• **SUPPLIED MATERIAL**:
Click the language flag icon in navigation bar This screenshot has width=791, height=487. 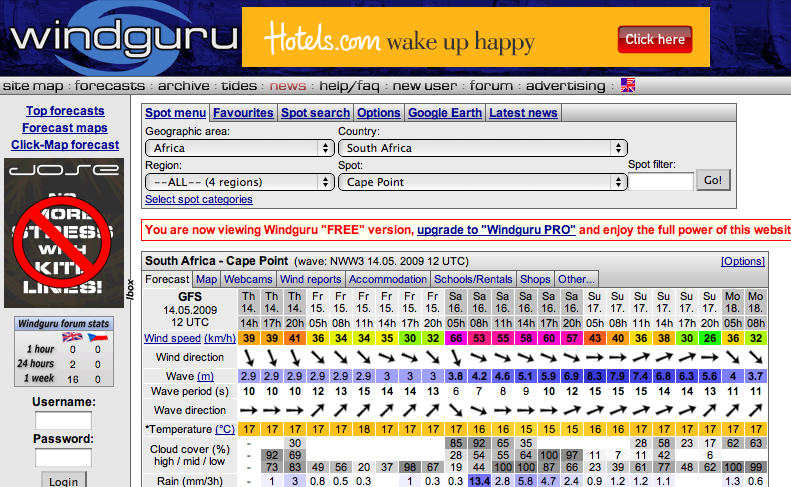(628, 85)
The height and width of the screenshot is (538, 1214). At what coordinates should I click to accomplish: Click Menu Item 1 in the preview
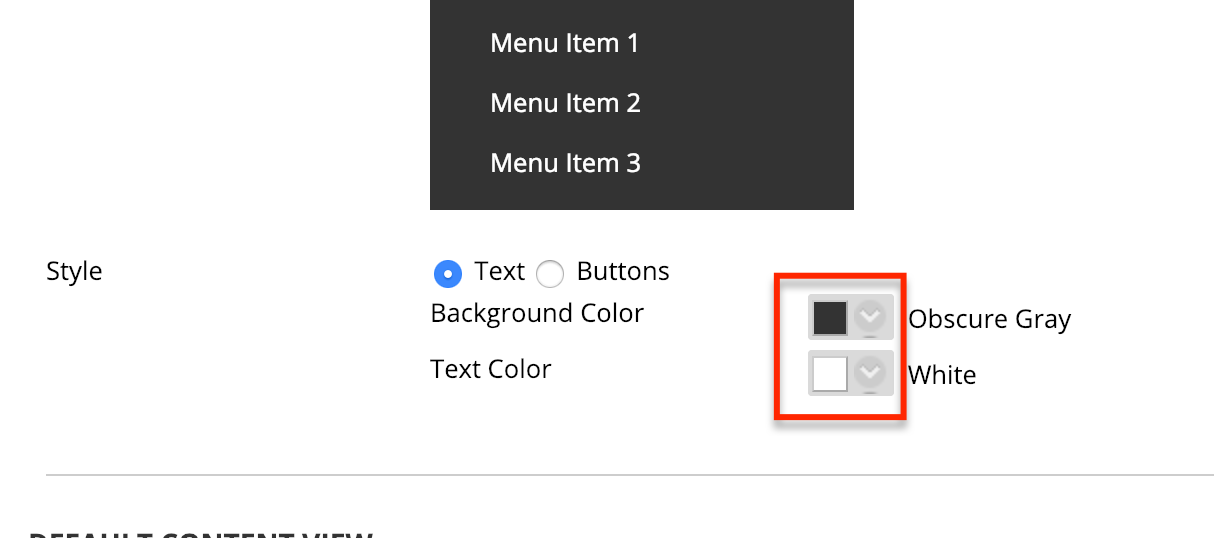coord(564,43)
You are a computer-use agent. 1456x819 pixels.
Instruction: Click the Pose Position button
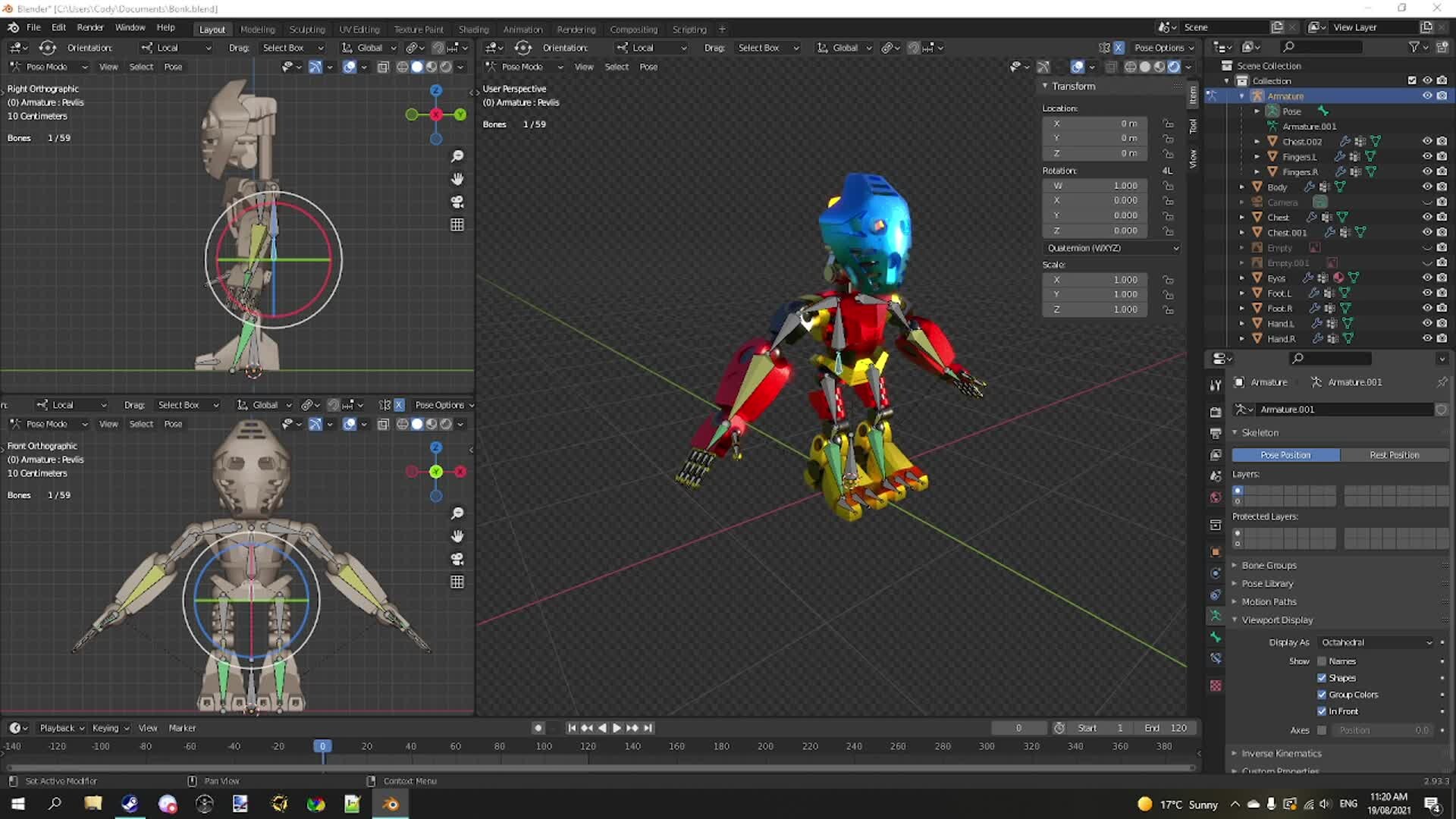[x=1285, y=455]
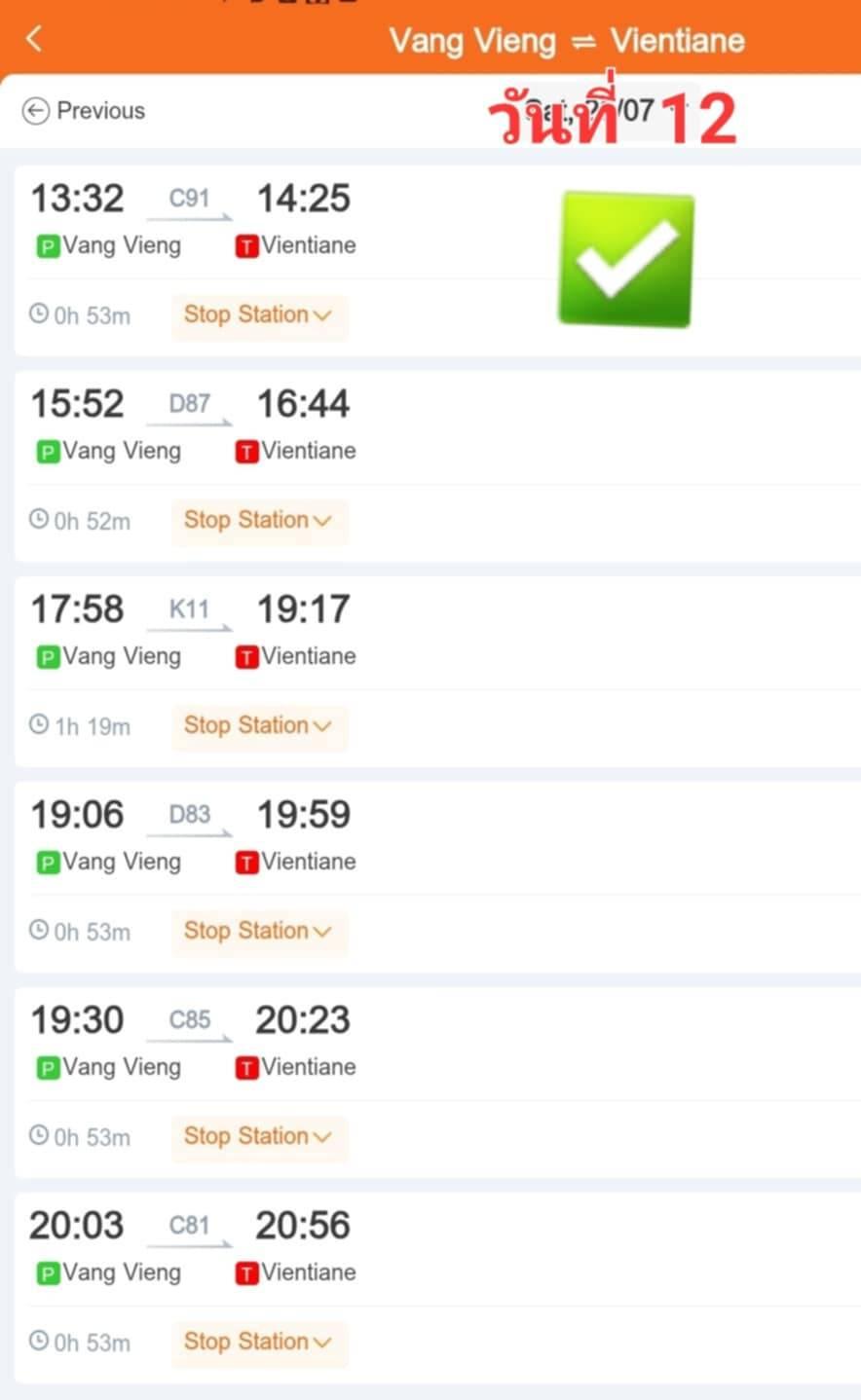Expand Stop Station for train C91
The image size is (861, 1400).
[x=259, y=314]
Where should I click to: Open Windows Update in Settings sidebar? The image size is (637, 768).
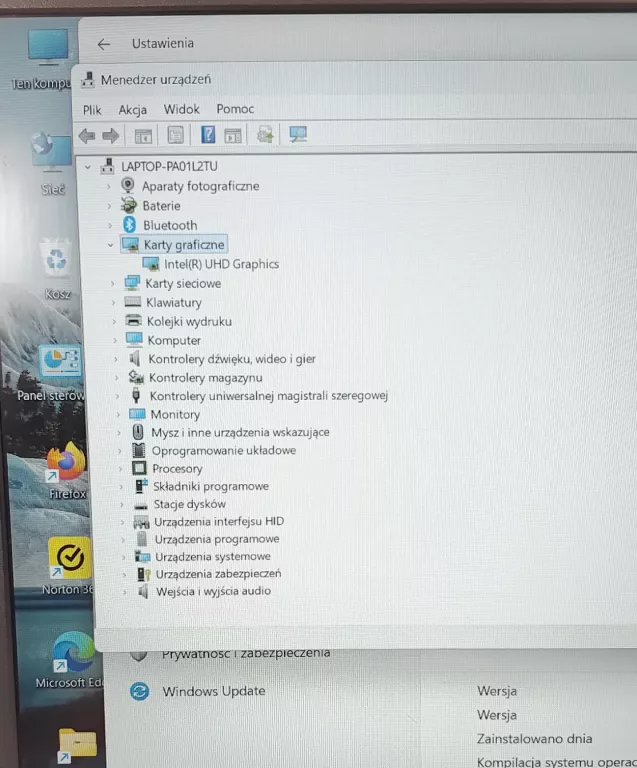point(213,691)
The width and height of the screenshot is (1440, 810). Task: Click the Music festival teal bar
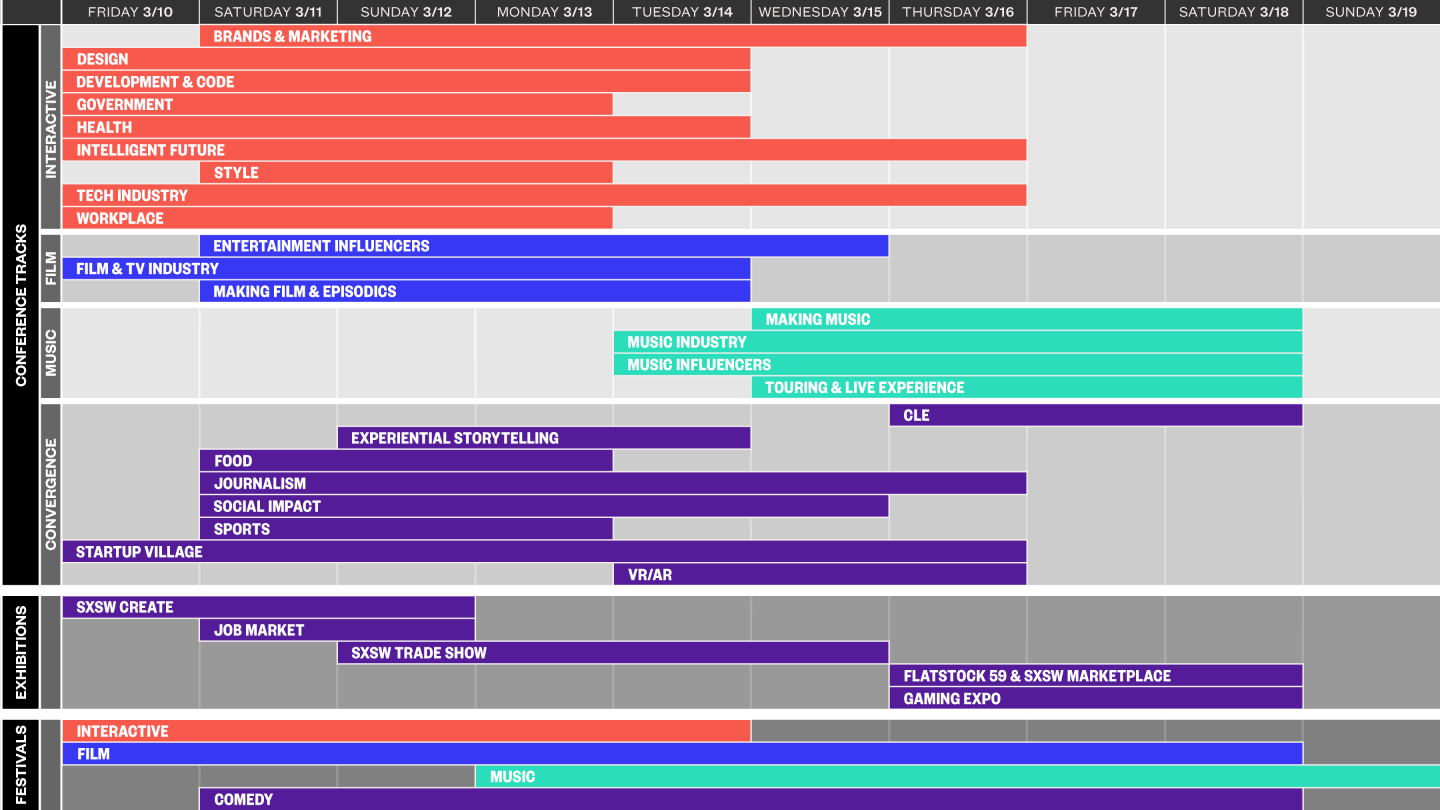[958, 777]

• **WHAT NEEDS TO BE DONE**: Convert the records, from the line with "You are a computer-use" through the end of the records, into a Markdown table with the columns Row and Line, where Row holds a running number and Line holds the text of that line. Leave out blank lines and the pictures.

• **TASK ANSWER**:
| Row | Line |
|---|---|
| 1 | You are a computer-use agent. 1456x819 pixels. |
| 2 | Instruction: Click the Pose Position button |
| 3 | [x=1285, y=455] |
| 4 | Expand Stop Station for train C91 |
| 5 | The image size is (861, 1400). |
| 6 | [x=259, y=314] |
| 7 | Where should I click to: Open Windows Update in Settings sidebar? The image size is (637, 768). |
| 8 | point(213,691) |
| 9 | The width and height of the screenshot is (1440, 810). Task: Click the Music festival teal bar |
| 10 | [958, 777] |